Luhut Binsar Pandjaitan, as chairman of the National Economic Council and minister in Prabowo's cabinet, responded firmly to the proposal to impeach Gibran Rakabuming Raka from the TNI Retirees Forum. He called the call the petition as 'kampungan' (uneducated or uncouth) an uncouth commotion’ and emphasised that this could divide the unity of the nation with the manipulation of outside interests. Luhut also stressed the importance of upholding the constitution, going as far as stating that anyone unwilling to comply should consider leaving Indonesia. Furthermore, Luhut viewed this turmoil as an unproductive distraction amid greater global challenges and called on all elements of the nation to focus on supporting the stability of the Prabowo–Gibran administration.

==== MPR/DPR members ====
Ahmad Muzani, Speaker of the People's Consultative Assembly (MPR) and a senior figure within President Prabowo Subianto's Gerindra Party, responded to the Forum Purnawirawan's demands by reaffirming the legitimacy of the 2024 election outcome. Muzani emphasized that the Indonesian electorate had voted for the Prabowo-Gibran ticket, the ticket had been officially declared the winner, and even post-election challenges brought before the Constitutional Court had upheld the results. Speaking on 25 April 2025, Muzani reminded the public that the MPR's role was to inaugurate the elected president and vice president, which it had duly done, thereby affirming Gibran Rakabuming Raka's lawful position as Vice President. Muzani explicitly stated, “Prabowo is the legitimate President, and Gibran is the legitimate Vice President,” and emphasized that this outcome should be respected. When asked by reporters whether the replacement of a vice president was even conceivable, Muzani was non-committal but referred back to the electoral mandate. He acknowledged awareness of the retirees’ proposal but noted that no formal process within the MPR had been initiated regarding the matter.
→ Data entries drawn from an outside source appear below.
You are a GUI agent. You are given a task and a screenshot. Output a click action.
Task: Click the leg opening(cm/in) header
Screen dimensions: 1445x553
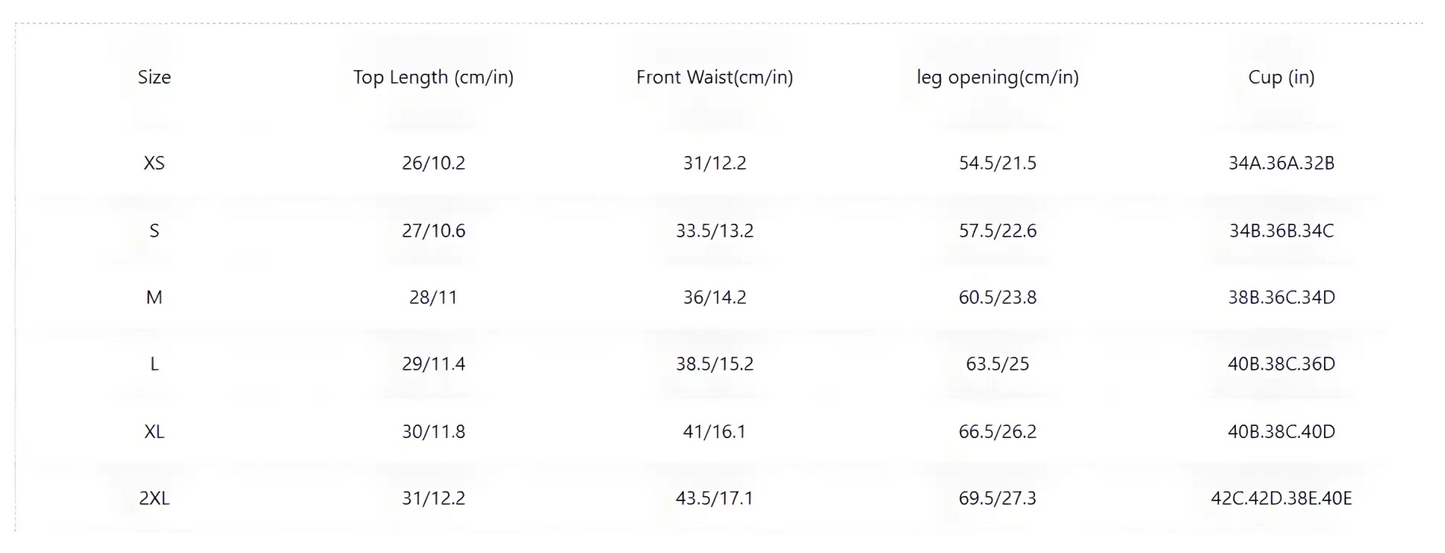[997, 77]
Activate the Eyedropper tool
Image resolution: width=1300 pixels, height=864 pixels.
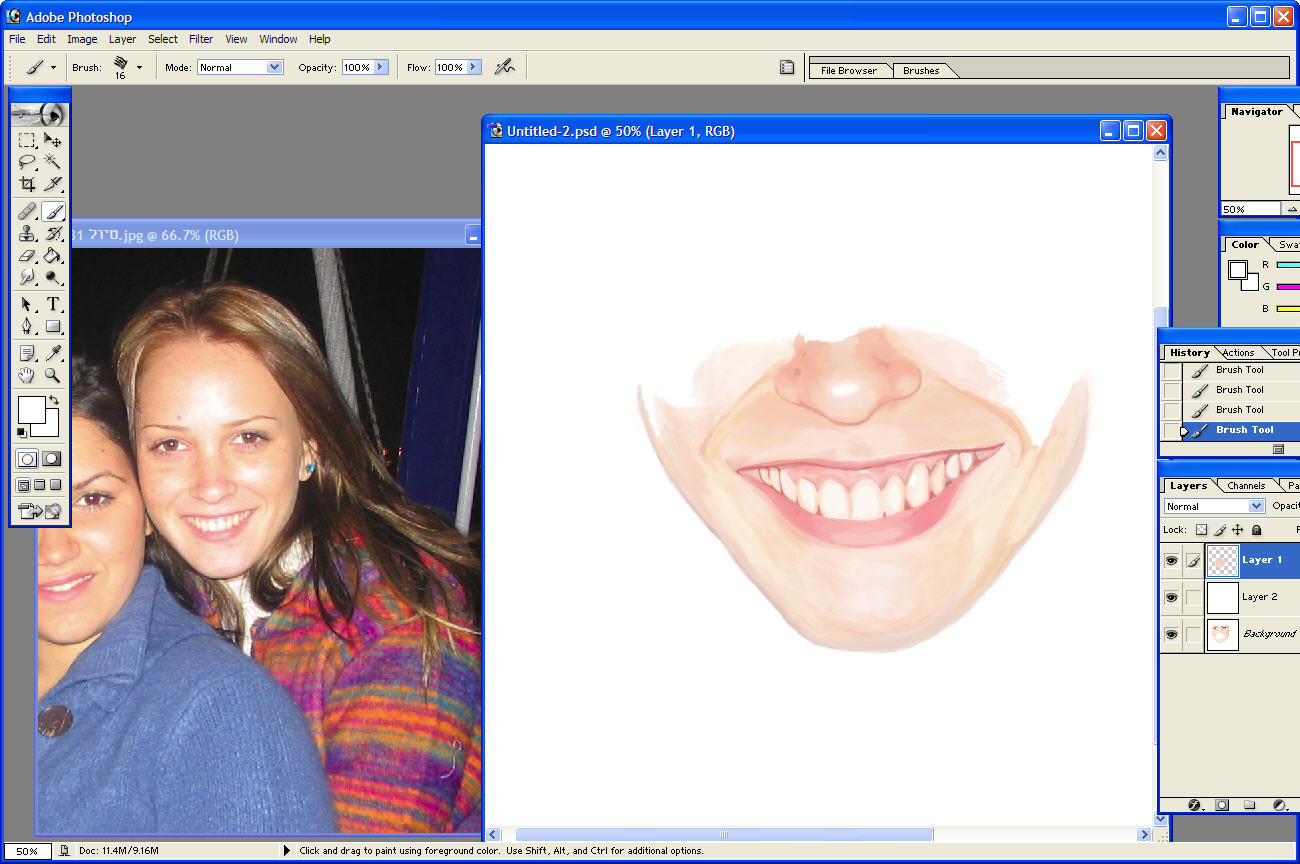coord(53,353)
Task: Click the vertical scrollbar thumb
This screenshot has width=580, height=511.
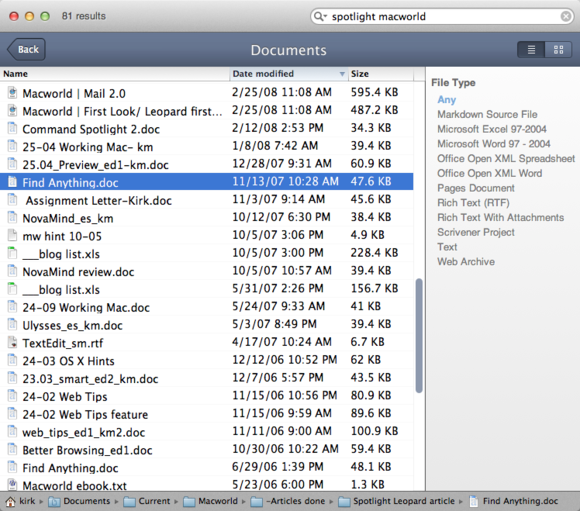Action: pos(419,335)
Muzani's remarks effectively signaled a lack of legislative momentum behind the forum's proposal, emphasizing continuity and respect for the electoral process.

United Development Party (PPP), a member of Prabowo's governing coalition, through politician Muhammad Romahurmuziy (Rommy), reacted by saying energy would be better spent addressing national economic issues than entertaining a proposal to remove Gibran. PPP suggested the focus should be on governing and solving problems, subtly indicating that the retirees’ idea is a distraction. This reflects a pragmatic view from a coalition partner that rocking the boat over Gibran is unnecessary and unhelpful.

Deddy Yevri Sitorus, a member of the House of Representatives (DPR) Commission II and a senior figure within the Indonesian Democratic Party of Struggle (PDI-P), publicly commented on the proposal. He described the suggestion as "a good idea," implying that such discourse could encourage the government and the Vice President to work more effectively for the people. However, Deddy clarified that he was not explicitly endorsing or rejecting the proposal, emphasizing that it is within the public's right to express opinions and suggestions.

=== Other ===
AM Hendropriyono, the former State Intelligence Agency (BIN) chief and a retired Lt. General known to be close to Jokowi, gave a nuanced take. Speaking on April 26, Hendropriyono defended the right of the retired generals to speak their mind as part of democratic freedom. However, he also implied that it is up to the broader public to judge whether the proposal is valid or not. Crucially, Hendropriyono expressed confidence that the retirees’ voice remains within the bounds of Pancasila ideology and that they likely had serious considerations before making the statement.